La hostelería prepara las despensas para las comilonas, las
copas fluyen entre el gentío que se aglomera en la calle para beber y “pasarlo
bien”, o esa es la intención. Y mientras tanto, repetimos mensajes vacíos,
reenviamos felicitaciones impersonales y nos ponemos la mejor máscara para
cumplir con el guion.
Hay un mensaje entre los cristianos que se nos olvida:
Recordar que Jesús nació para traernos la salvación que se culminará con su
Pasión, Muerte y Resurrección en la cruz.
No celebramos el cumpleaños de Cristo. Conmemoramos su
nacimiento. Es una fiesta teológica, no exactamente biográfica, pues ni
siquiera es probable que naciera el 25 de diciembre. Quizás la fecha más
aproximada sería entre septiembre y octubre. La simbología de poner esa fecha
para celebrar la Navidad, es porque en el solsticio los días empiezan a ser más
largos, y nosotros celebramos que la Luz resplandece entre las tinieblas, es
decir, Cristo es la Luz que nace para alumbrar el mundo, oscuro por estar en pecado.
Cristo, el mismo Dios, según cuentan los evangelios, nace, y
su Madre lo envuelve en pañales y es acostado en un pesebre. Es decir, el Rey
de reyes, pudiendo nacer donde quisiera, en el mejor palacio, con las mayores
comodidades, nace de la forma más humilde y pobre: rodeado de animales, entre
paja, excrementos y un cajón que hace de cuna. Sus primeros visitantes no
fueron familiares y amigos, sino unos pastores que vivían por allí cerca y, más
tarde, unos magos de oriente. Ignoramos cuántos eran éstos, si eran reyes, o de
qué lugar de oriente procedían.
Sólo y desnudo, únicamente acompañado por su Madre y su
padre en esta tierra. Así, de la misma forma murió. Desnudo y con su Madre al
lado.
![]() |
| Adoración de los pastores. Hacia 1650. Murillo. |
Caravaggio lo muestra con crudeza. Murillo, con dulzura.
Pero ambos coinciden en lo esencial: la encarnación ocurre en lo real, no en lo
maquillado.
![]() |
| Adoración de los pastores. 1609. Caravaggio. |
Estos artistas nos hacen ver que Dios entra en la realidad de cada uno de nosotros tal cual somos de verdad. Sin tapujos.
Así es nuestro interior. Sucio y roto por el pecado. Sin
embargo, acudimos a Él porque es el único que puede sanar ese interior. Lo
externo, es lo de menos. Jesús mismo nos lo dejó claro con su vida ejemplar.

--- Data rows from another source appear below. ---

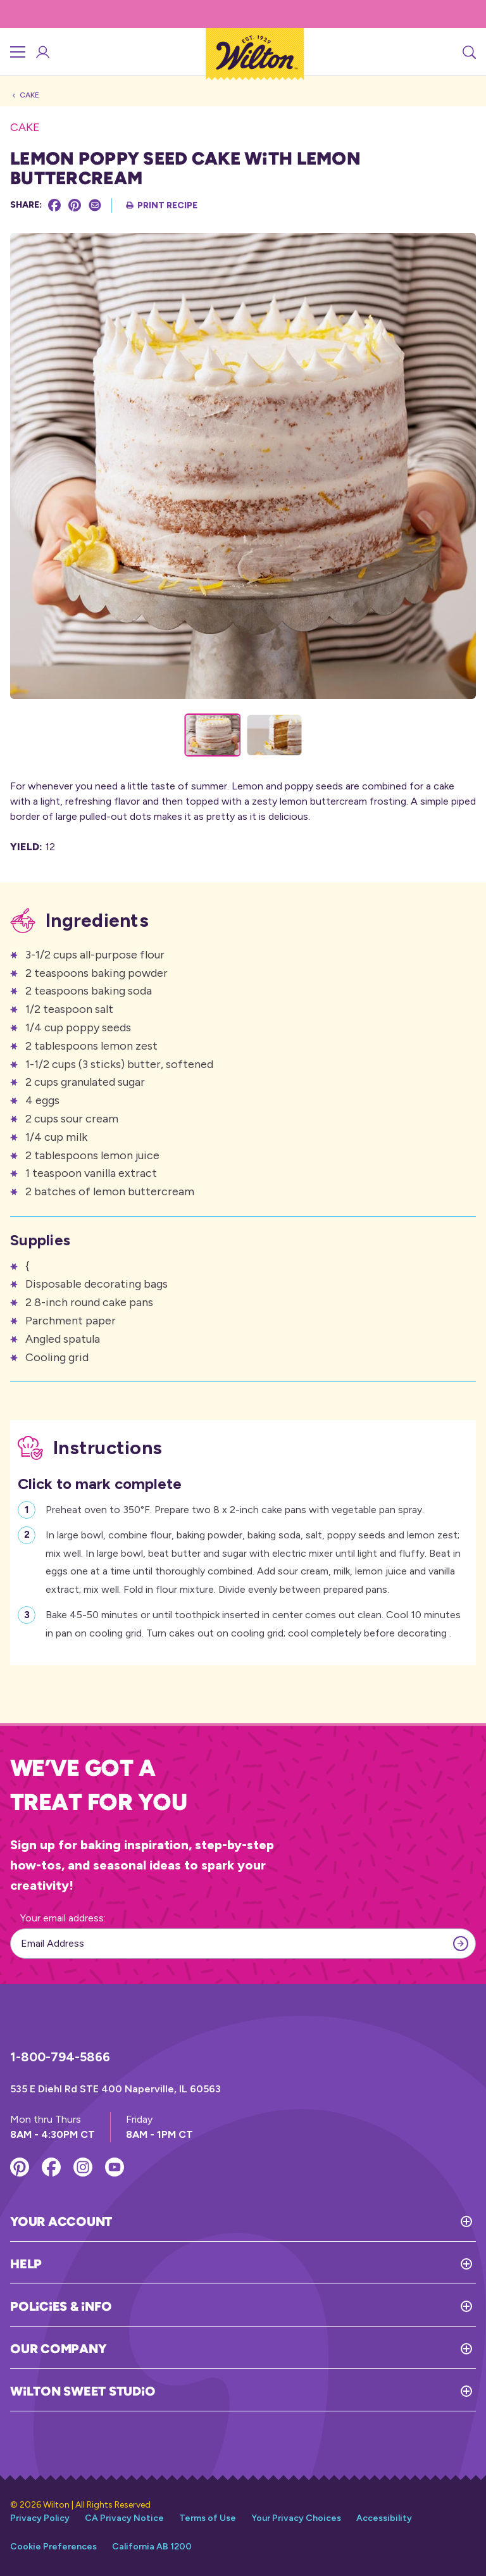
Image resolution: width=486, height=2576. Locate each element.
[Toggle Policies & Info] (293, 2306)
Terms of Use (207, 2518)
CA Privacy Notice (124, 2518)
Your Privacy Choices (296, 2518)
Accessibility (384, 2518)
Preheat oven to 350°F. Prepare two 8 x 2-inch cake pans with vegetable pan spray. (235, 1508)
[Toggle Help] (259, 2264)
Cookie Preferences (53, 2546)
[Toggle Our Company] (291, 2349)
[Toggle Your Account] (294, 2221)
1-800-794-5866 (60, 2056)
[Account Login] (41, 52)
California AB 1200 (152, 2546)
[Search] (468, 52)
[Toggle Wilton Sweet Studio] (315, 2391)
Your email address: (63, 1918)
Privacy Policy (40, 2518)
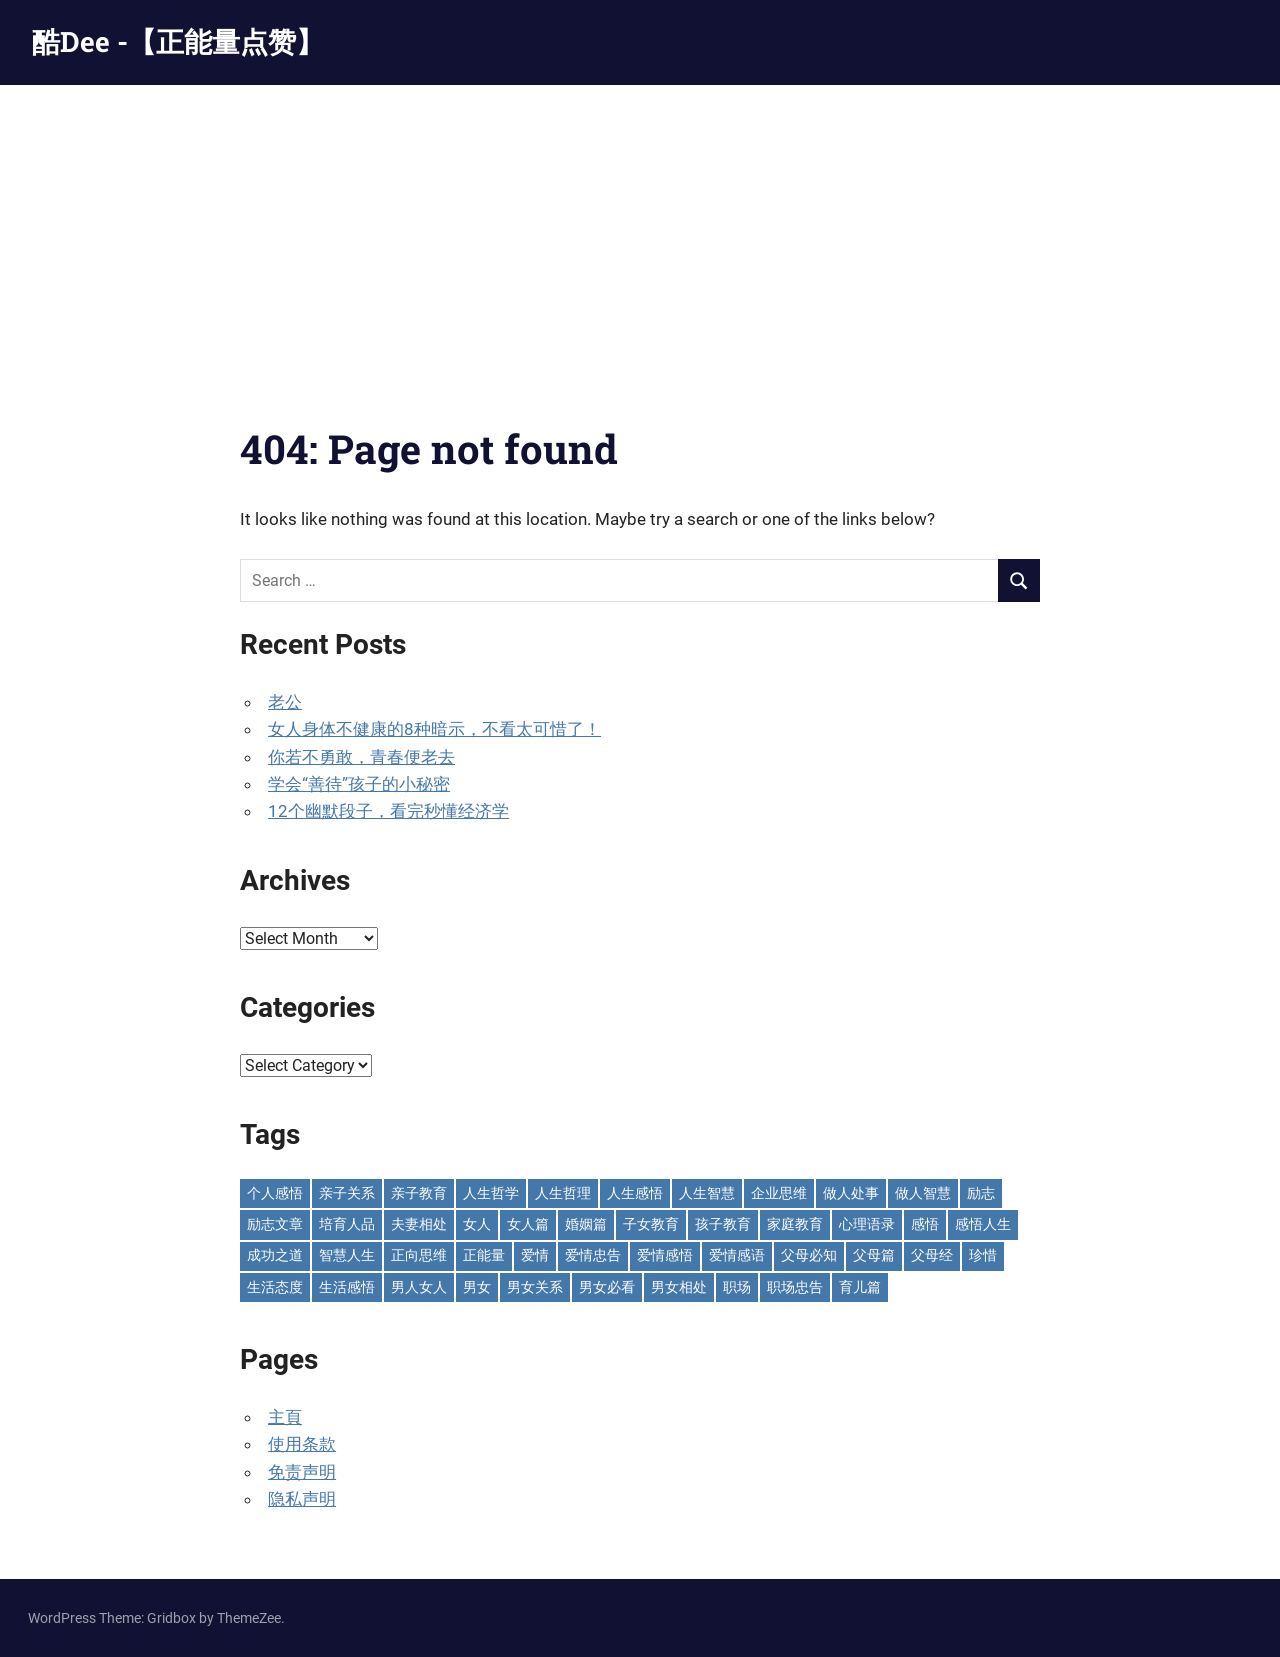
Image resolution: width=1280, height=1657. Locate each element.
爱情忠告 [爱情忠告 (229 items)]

Y nosotros, ¿qué hacemos? Comemos estos días mayoritariamente
de forma más “especial” hasta reventar, porque es Navidad. Hacemos regalos
estos días, con incontables compras, a veces innecesarias, porque es Navidad.
Nos reunimos con amigos o familiares porque queremos, pero también porque toca,
por interés, porque es Navidad. El resto del año nos podemos olvidar de todo
eso, pero estos días… ponemos nuestra mejor máscara, las sonrisas más falsas,
el amor camuflado de regalos (porque compramos así el amor).
Engalanamos todo de forma exagerada, ¿para qué? Mucha
simbología, pero ¿para qué? Si en realidad es mentira, no lo sentimos, no lo
vivimos, no lo practicamos ni en estos días de obligado cumplimiento.
Ostentación, cuanta más mejor, frente a la pobreza del
pesebre.
Regalos, cuantos más mejor, frente al Amor con mayúsculas.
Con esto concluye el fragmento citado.